Two more facts that will come up

Linearity of expectation holds with or without independence: $\mathbb{E}[aX + bY] = a \mathbb{E}[X] + b \mathbb{E}[Y]$ for any constants $a, b$ .

Variance is not linear in general — but for independent random variables it adds: $\mathrm{Var}[X + Y] = \mathrm{Var}[X] + \mathrm{Var}[Y]$ . The same identity rescaled: standard deviations do not add for independent sums, but their squares do. This is the algebraic content of “errors add in quadrature.”

⏳ The history — Kolmogorov's axioms for probability

For two centuries after Pascal and Fermat’s 1654 correspondence on games of chance, probability was treated as a collection of computational recipes — useful, intuitive, and logically unmoored. The frequentist interpretation (“probability is long-run frequency”) and the Laplacian interpretation (“probability is equally likely cases”) each worked in specific settings but failed in others, and there was no agreed answer to what “probability” meant.

Andrey Kolmogorov’s 1933 monograph Grundbegriffe der Wahrscheinlichkeitsrechnung (Foundations of the Theory of Probability) gave the axiomatic definition that is now standard: a probability is a non-negative, countably-additive measure on a sigma-algebra of events, normalised so that the certain event has measure 1. Random variables are measurable functions on this space; expectations are Lebesgue integrals.

The axiomatisation did three things at once. It unified frequentist and subjective probabilities into a single mathematical object (only the interpretation differs). It connected probability to measure theory and so to the rest of 20th-century analysis.

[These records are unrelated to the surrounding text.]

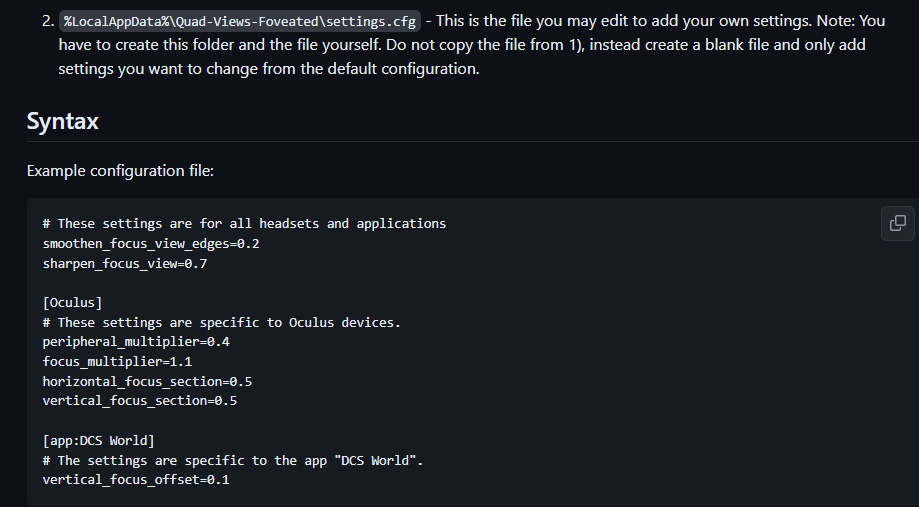Click the "Syntax" section heading
This screenshot has height=507, width=919.
(x=63, y=121)
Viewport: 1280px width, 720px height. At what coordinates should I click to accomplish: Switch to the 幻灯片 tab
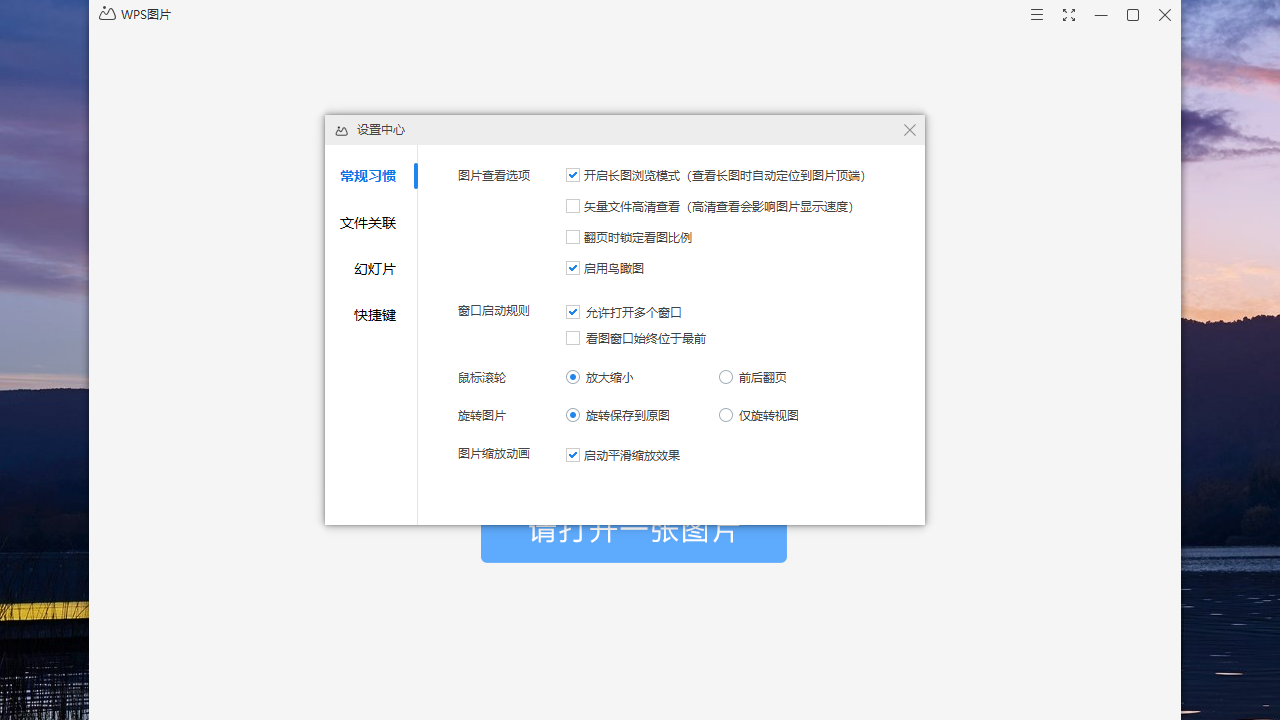point(374,268)
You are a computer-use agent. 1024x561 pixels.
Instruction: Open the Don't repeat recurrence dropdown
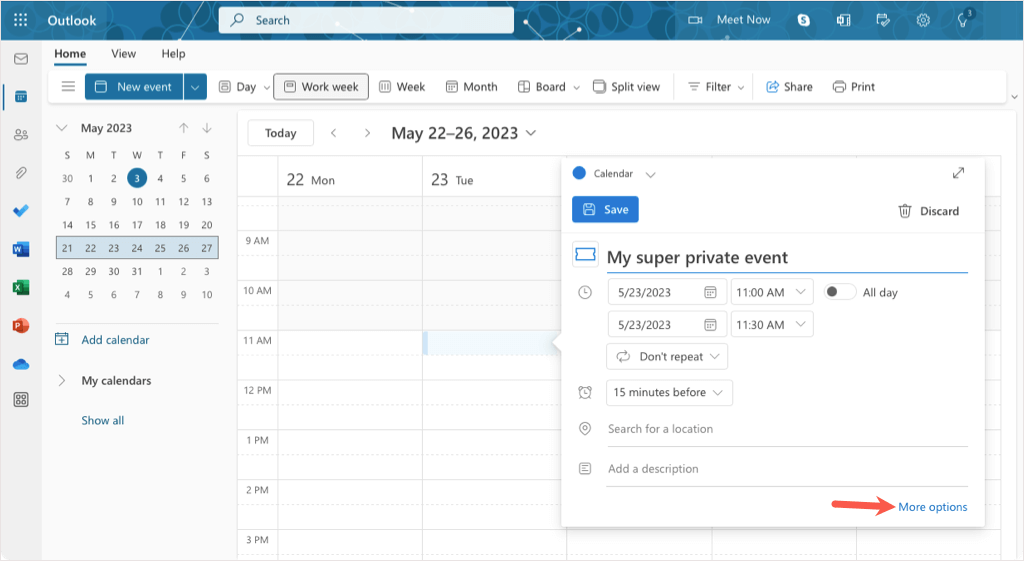667,356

And it provided the formal ground for the convergence theorems (law of large numbers, central limit theorem, martingale convergence) that underwrite all of modern statistical inference.

What we use this for

The vocabulary of this lesson is the prerequisite for everything else in the chapter:

11.2 develops the Gaussian and the CLT.
11.3 builds random walks and Brownian motion from sums of i.i.d. Bernoulli or Gaussian steps.
11.4 develops the Poisson process from a memoryless-arrivals argument.
11.5 does Bayesian inference, signal detection theory, and ROC curves.

Across the rest of the bookshelf:

Thermal noise voltage on a resistor is Gaussian with $\mathrm{Var}[V] = 4 k_B T R \Delta f$ (Johnson–Nyquist).
Spike counts in an auditory-nerve fibre are Poisson-distributed with mean equal to the firing rate times the window.
Brownian motion is the continuum limit of an i.i.d. random walk.
Bayesian perception models the brain’s posterior over stimuli given sensory evidence.